Sunday, November 11, 2007

ARMITAGE TAKES THE BLAME, YORK GETS IT

On CNN's Late Edition with Wolf Blitzer, Richard Armitage admits the he was wrong to talk about Valerie Plame to Robert Novak. Crooks & Liars has the video clip and here's the transcript:

(BEGIN VIDEO CLIP)
VALERIE PLAME WILSON, AUTHOR, "FAIR GAME": Mr. Armitage did a very foolish thing. He has been around Washington for decades. He should know better. He's a senior government official. Whether he knew where exactly I worked in the CIA, he had no rights to go talking to a reporter about where I worked. That was strictly off-limits.
(END VIDEO CLIP)

BLITZER: Those are strong words from Valerie Plame Wilson.

ARMITAGE: They're not words on which I disagree. I think it was extraordinarily foolish of me. There was no ill-intent on my part and I had never seen ever, in 43 years of having a security clearance, a covert operative's name in a memo. The only reason I knew a "Mrs. Wilson," not "Mrs. Plame," worked at the agency was because I saw it in a memo. But I don't disagree with her words to a large measure.

BLITZER: Normally in memos they don't name covert operatives?

ARMITAGE: I have never seen one named.

BLITZER: And so you assumed she was, what, just an analyst over at the CIA?

ARMITAGE: Not only assumed it, that's what the message said, that she was publicly chairing a meeting.

BLITZER: So, when you told Robert Novak that Joe Wilson, the former U.S. ambassador's wife, worked at the CIA, and she was involved somehow in getting him this trip to Africa to look for the enriched uranium, if there were enriched uranium going to Iraq, you simply assumed that she was not a clandestine officer of the CIA.

ARMITAGE: Well, even Mr. Novak has said that he used the word "operative" and misused it. No one ever said "operative." And I not only assumed it, as I say, I've never seen a covered agent's name in a memo. However, that doesn't take away from what Mrs. Plame said, it was foolish, yeah. Sure it was.

BLITZER: So you agree with her on that.

ARMITAGE: Yeah.
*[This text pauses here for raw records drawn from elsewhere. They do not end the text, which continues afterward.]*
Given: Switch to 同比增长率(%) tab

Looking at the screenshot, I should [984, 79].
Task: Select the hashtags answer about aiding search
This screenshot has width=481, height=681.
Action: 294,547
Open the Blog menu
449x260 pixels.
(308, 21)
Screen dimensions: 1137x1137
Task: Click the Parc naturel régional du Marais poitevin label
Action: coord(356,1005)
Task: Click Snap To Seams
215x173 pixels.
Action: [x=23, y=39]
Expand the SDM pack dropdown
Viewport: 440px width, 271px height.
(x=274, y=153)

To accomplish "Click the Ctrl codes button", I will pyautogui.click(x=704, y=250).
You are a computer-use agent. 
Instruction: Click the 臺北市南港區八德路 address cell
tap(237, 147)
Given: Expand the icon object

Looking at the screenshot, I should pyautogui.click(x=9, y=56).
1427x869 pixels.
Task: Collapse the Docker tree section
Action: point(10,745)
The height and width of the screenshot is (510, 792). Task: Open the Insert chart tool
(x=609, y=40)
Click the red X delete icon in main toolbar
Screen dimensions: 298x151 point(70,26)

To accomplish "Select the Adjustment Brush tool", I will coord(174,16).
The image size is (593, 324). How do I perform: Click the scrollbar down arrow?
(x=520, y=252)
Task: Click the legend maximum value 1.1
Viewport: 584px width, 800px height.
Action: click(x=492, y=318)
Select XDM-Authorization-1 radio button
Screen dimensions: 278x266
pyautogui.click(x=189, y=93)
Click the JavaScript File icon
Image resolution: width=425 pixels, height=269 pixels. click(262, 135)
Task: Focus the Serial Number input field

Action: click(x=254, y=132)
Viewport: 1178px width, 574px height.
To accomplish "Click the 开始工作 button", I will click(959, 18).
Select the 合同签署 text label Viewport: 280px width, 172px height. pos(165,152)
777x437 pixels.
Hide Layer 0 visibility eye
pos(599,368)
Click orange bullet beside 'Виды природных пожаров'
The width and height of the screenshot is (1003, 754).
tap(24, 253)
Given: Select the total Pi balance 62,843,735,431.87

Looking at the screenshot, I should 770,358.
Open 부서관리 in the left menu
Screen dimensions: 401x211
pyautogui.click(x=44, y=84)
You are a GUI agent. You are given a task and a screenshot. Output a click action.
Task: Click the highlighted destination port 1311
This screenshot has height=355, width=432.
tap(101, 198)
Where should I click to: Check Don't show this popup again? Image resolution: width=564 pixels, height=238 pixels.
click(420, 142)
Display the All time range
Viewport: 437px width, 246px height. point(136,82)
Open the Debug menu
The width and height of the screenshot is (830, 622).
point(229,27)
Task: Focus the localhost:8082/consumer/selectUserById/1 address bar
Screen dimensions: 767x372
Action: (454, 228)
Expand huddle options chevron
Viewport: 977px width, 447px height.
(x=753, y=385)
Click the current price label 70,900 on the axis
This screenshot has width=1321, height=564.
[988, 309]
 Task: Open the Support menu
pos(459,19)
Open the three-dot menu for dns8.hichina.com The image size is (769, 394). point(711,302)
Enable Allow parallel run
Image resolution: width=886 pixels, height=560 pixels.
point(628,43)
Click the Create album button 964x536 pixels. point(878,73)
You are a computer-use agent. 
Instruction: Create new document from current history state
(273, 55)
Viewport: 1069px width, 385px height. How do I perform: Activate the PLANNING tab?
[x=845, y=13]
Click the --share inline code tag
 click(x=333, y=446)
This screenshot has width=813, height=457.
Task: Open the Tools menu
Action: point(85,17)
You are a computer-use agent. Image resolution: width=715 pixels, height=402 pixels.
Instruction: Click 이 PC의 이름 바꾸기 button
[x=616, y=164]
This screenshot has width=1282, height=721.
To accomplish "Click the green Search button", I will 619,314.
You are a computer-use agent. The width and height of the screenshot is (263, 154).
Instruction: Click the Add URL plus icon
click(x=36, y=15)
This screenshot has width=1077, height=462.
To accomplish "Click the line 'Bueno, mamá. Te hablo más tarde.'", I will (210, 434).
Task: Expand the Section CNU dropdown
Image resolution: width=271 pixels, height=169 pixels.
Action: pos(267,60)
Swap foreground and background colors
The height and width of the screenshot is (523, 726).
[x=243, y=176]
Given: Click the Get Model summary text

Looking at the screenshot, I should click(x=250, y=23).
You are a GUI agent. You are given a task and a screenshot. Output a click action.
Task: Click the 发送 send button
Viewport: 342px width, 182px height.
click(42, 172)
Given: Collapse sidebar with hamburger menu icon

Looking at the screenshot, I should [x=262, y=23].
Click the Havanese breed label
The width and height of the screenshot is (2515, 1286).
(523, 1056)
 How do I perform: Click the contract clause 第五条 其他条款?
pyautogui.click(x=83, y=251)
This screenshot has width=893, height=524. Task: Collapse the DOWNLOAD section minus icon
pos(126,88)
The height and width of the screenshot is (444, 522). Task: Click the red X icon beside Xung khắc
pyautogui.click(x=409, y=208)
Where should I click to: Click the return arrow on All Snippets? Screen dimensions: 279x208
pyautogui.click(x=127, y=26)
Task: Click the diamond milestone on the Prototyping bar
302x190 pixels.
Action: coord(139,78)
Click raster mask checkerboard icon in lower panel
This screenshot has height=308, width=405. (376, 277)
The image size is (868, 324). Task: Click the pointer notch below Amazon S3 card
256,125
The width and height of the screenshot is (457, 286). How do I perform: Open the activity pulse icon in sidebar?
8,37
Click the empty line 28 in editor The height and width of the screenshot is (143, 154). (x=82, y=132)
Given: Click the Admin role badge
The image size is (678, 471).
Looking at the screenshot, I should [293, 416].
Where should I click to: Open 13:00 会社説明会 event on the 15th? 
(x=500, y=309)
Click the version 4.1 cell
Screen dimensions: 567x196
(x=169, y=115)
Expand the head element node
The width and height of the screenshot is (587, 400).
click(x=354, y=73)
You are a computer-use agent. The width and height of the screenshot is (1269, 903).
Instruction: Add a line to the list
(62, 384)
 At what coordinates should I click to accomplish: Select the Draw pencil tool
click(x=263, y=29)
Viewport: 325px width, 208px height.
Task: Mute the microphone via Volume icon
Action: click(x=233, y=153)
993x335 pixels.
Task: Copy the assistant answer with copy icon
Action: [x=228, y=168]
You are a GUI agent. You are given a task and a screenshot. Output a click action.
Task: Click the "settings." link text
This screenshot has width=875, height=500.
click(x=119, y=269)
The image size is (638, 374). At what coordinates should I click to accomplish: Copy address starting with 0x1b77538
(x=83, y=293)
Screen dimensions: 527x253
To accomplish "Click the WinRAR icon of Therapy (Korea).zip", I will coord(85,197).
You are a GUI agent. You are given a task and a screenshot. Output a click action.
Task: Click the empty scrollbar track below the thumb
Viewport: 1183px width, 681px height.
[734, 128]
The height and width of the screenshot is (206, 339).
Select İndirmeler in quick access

Absolutely.


It's refreshing to hear someome who was in the criminal Bush regime admit wrongdoing and it's even more amazing that at least some of the wingnuts take his admission at face value because one of the standard wingnut defenses of the Bush regime is that Plame wasn't covert. Byron York, writing in the National Review Online, states of Armitage that "He took the blame for leaking Valerie Plame Wilson's identity..." If she wasn't covert, there would be no need for Armitage to take the blame.